- What is expected -
Copy out the whole open letter to Pauline Hanson below, word for word.

- Excerpt provided -
##############################
An open letter to Pauline Hanson, who wants to take my child away

Photo: Carolyn Tate and her son. Supplied
Photo: Carolyn Tate and her son. Supplied 

Dear Pauline,

You made headlines recently when you publicly stated that parents who allow their children to be transgender should have their children removed from their care.

As the proud parent of a trans child, I thought I'd respond and ask you to consider both a) how damaging and unhelpful your comments can be to people who are vulnerable and not hurting anybody, and b) just how uninformed your comments made you sound. 

"These parents need their heads read or the kids taken off them," you said on Pellowe Talk, an online 'political discussion' program, "because they want to change their sex because the kid has gone and played with a doll."

You went on to describe how your son played with dolls when he was young. 

"I remember my son at 12 or 18 months old, he loved having a doll beside him and I put the bloody doll in the cot beside him. Guess what, there's nothing wrong with him."
##############################
- Entries supplied -
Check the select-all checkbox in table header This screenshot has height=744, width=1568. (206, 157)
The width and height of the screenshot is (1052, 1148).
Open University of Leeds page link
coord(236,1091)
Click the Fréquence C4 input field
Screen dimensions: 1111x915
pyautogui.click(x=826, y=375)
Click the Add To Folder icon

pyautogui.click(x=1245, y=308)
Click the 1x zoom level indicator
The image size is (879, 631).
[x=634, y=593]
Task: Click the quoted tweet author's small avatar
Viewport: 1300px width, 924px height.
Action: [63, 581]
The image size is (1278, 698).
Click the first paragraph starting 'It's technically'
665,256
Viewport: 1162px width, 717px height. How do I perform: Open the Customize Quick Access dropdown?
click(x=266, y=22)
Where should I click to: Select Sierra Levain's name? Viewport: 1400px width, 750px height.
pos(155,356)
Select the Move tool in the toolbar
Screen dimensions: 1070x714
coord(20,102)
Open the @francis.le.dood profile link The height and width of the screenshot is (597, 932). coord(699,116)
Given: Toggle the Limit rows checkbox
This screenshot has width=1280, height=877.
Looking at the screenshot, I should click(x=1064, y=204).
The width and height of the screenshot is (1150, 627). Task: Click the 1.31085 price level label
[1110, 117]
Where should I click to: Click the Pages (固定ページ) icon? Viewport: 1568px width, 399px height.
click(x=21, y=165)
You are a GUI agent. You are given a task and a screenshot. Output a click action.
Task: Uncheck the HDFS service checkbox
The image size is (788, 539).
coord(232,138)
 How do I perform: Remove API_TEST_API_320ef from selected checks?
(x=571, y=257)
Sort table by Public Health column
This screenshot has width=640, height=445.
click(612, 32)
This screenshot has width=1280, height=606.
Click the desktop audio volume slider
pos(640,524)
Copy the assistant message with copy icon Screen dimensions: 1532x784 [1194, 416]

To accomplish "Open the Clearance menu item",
##############################
- Result for this task -
An open letter to Pauline Hanson, who wants to take my child away

Photo: Carolyn Tate and her son. Supplied
Photo: Carolyn Tate and her son. Supplied 

Dear Pauline,

You made headlines recently when you publicly stated that parents who allow their children to be transgender should have their children removed from their care.

As the proud parent of a trans child, I thought I'd respond and ask you to consider both a) how damaging and unhelpful your comments can be to people who are vulnerable and not hurting anybody, and b) just how uninformed your comments made you sound. 

"These parents need their heads read or the kids taken off them," you said on Pellowe Talk, an online 'political discussion' program, "because they want to change their sex because the kid has gone and played with a doll."

You went on to describe how your son played with dolls when he was young. 

"I remember my son at 12 or 18 months old, he loved having a doll beside him and I put the bloody doll in the cot beside him. Guess what, there's nothing wrong with him."